Directions for this task:
Can you turn the data from the line with "Click the Find magnifier toolbar icon" to the line with "Looking at the screenshot, I should point(240,25)." into a Markdown table with two columns, No. and Line, numbering each row and leaving out blank lines?

--- START OF Items ---

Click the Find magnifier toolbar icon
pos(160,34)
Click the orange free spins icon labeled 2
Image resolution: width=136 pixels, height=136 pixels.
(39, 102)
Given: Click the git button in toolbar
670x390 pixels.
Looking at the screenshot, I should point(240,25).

--- END OF Items ---
--- START OF Items ---

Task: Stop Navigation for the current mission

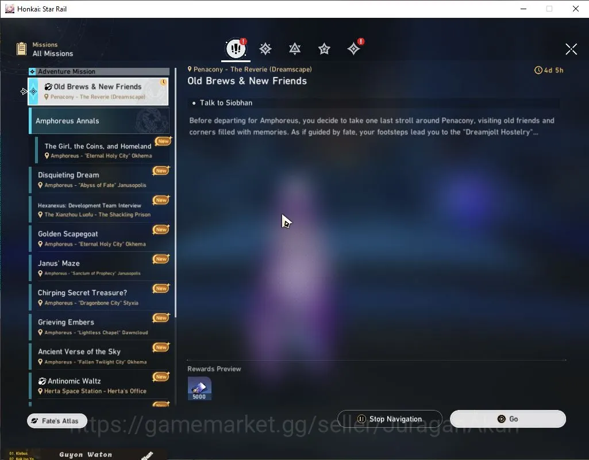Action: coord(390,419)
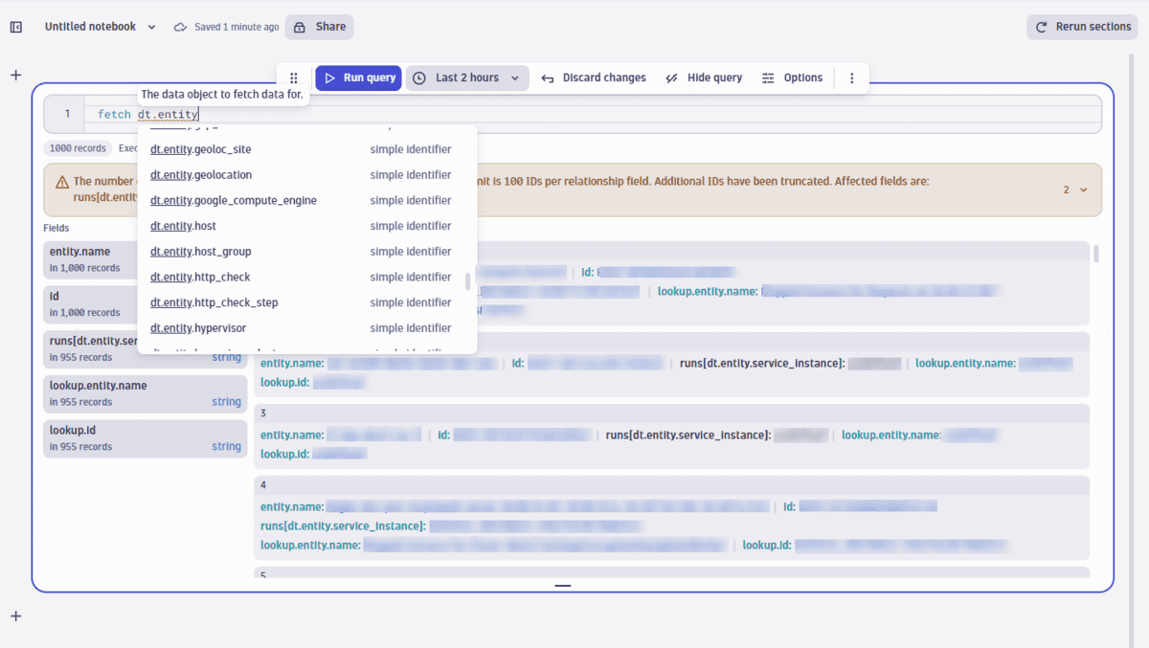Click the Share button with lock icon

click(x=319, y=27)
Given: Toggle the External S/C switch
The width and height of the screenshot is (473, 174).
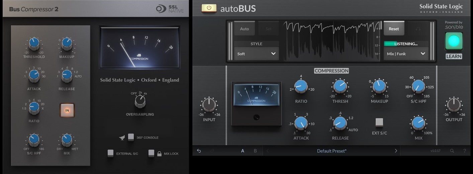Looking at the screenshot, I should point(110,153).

--- END OF Items ---
--- START OF Items ---

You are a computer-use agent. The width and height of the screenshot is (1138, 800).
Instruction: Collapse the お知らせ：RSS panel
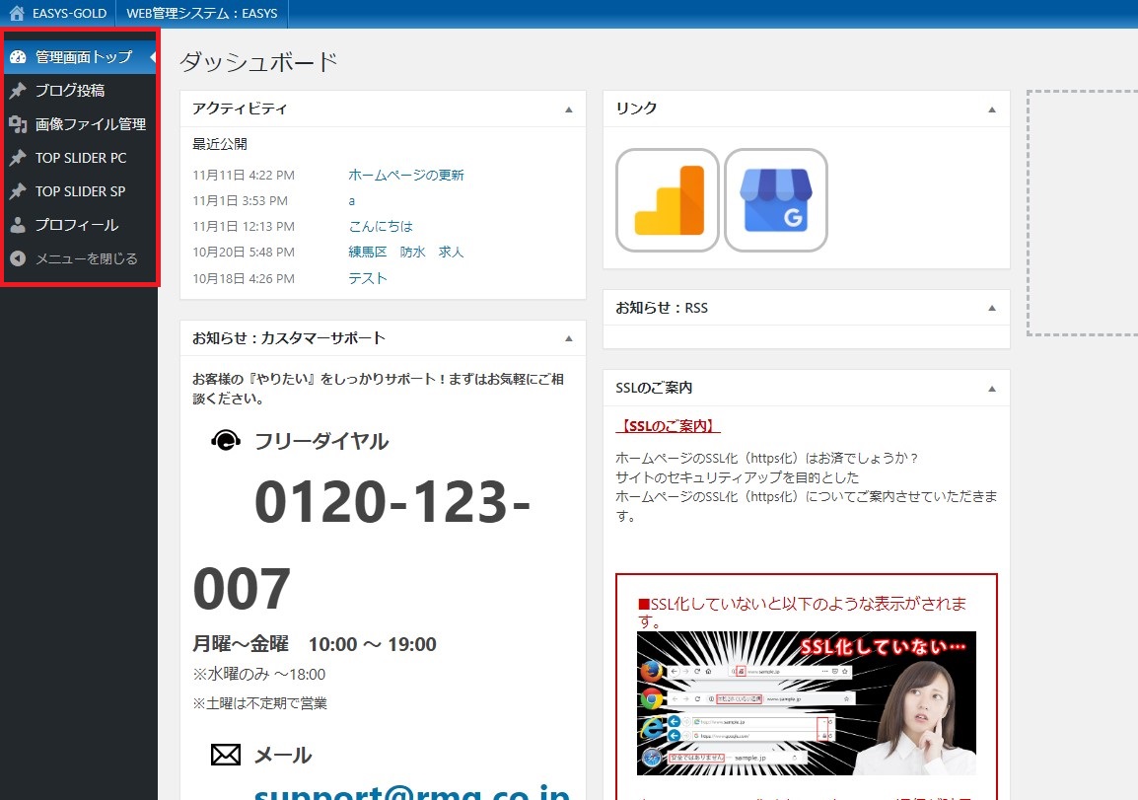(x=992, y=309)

--- END OF Items ---

The reply:
| No. | Line |
|---|---|
| 1 | Click the Find magnifier toolbar icon |
| 2 | pos(160,34) |
| 3 | Click the orange free spins icon labeled 2 |
| 4 | Image resolution: width=136 pixels, height=136 pixels. |
| 5 | (39, 102) |
| 6 | Given: Click the git button in toolbar |
| 7 | 670x390 pixels. |
| 8 | Looking at the screenshot, I should point(240,25). |